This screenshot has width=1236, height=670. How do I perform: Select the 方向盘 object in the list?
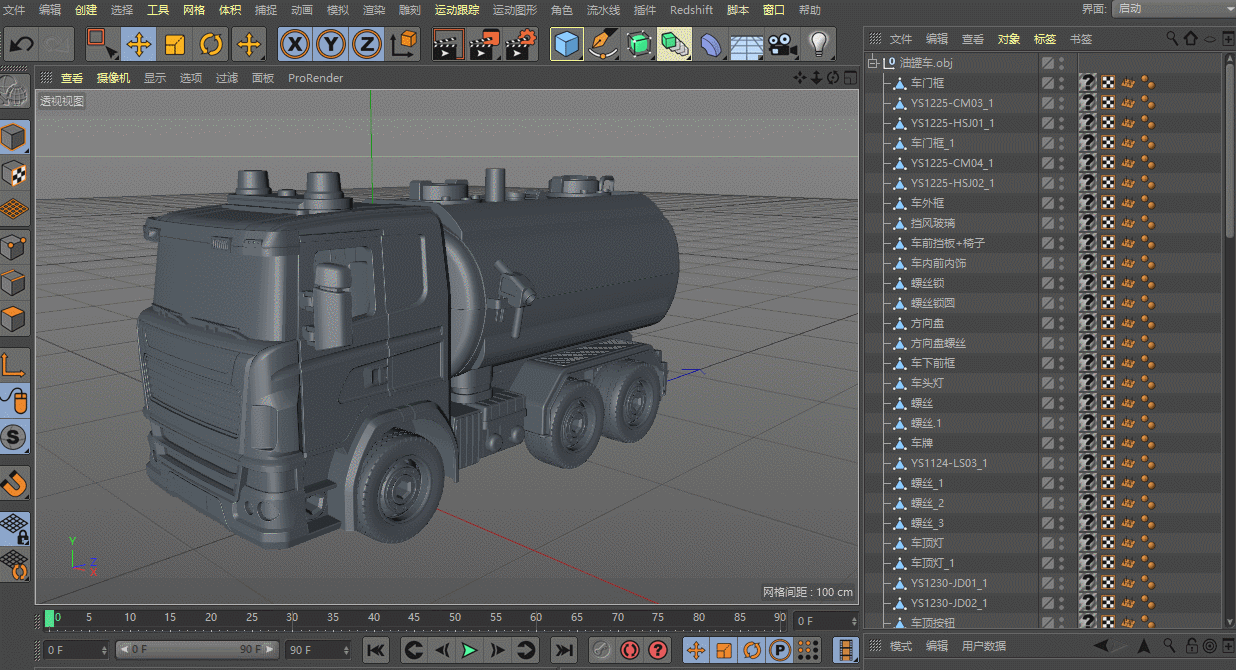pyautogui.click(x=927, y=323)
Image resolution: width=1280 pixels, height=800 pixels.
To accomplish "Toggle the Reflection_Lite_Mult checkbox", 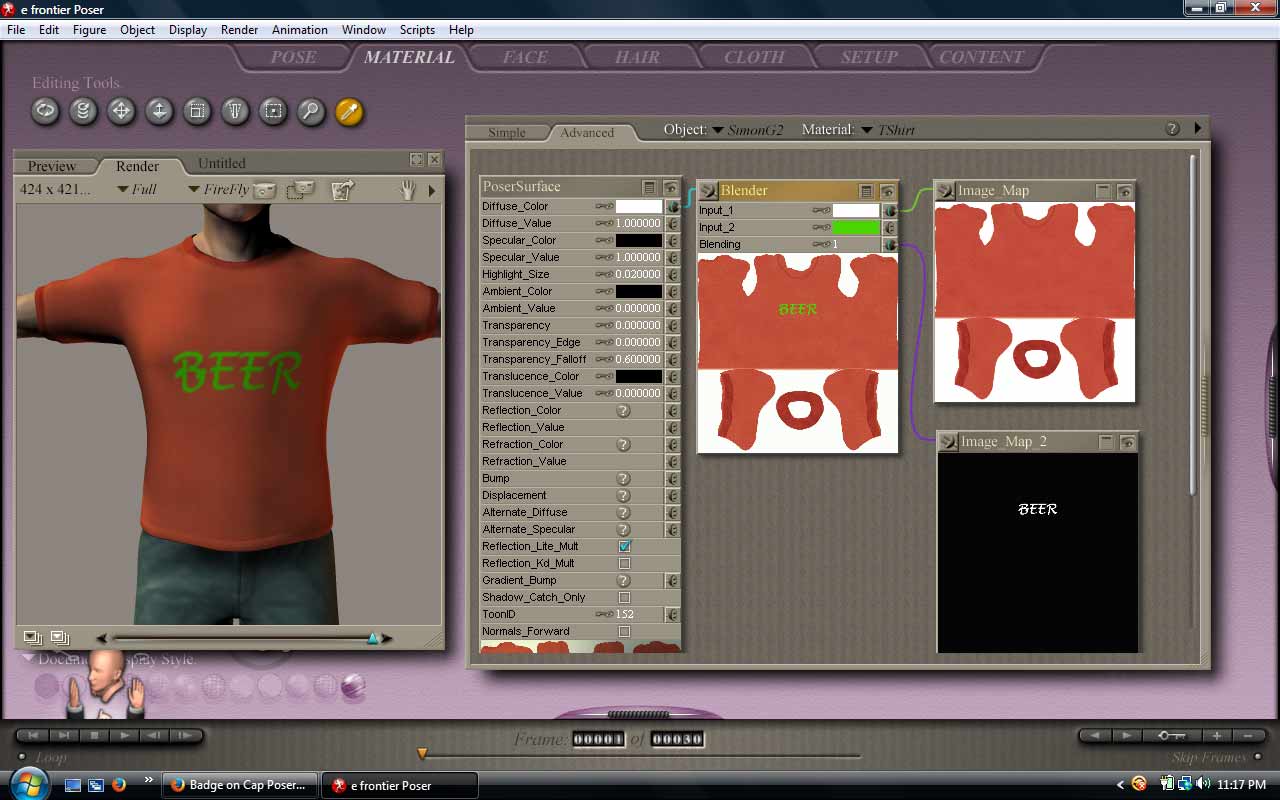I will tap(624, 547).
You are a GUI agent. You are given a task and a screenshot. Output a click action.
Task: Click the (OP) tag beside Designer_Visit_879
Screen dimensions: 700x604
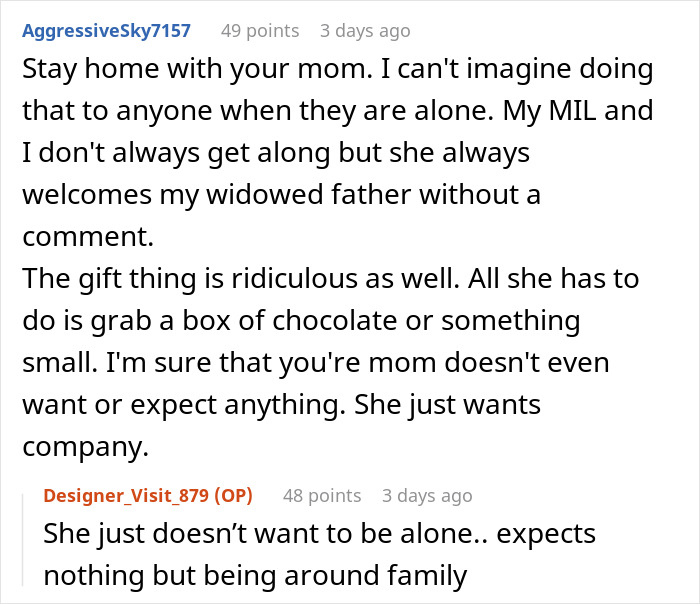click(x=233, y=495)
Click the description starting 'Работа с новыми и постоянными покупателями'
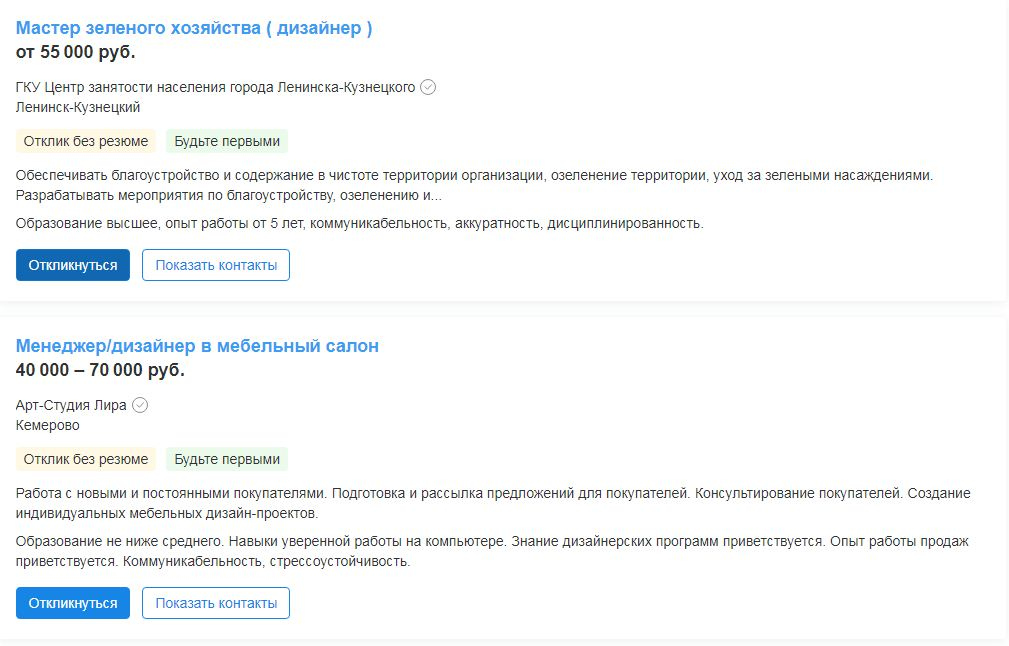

____

Exercise details
Please pull out every line of the records above that contains the word "height", matching case exactly.

In response
This screenshot has width=1236, height=670. How do I perform: Select the 方向盘 object in the list?
Image resolution: width=1280 pixels, height=800 pixels.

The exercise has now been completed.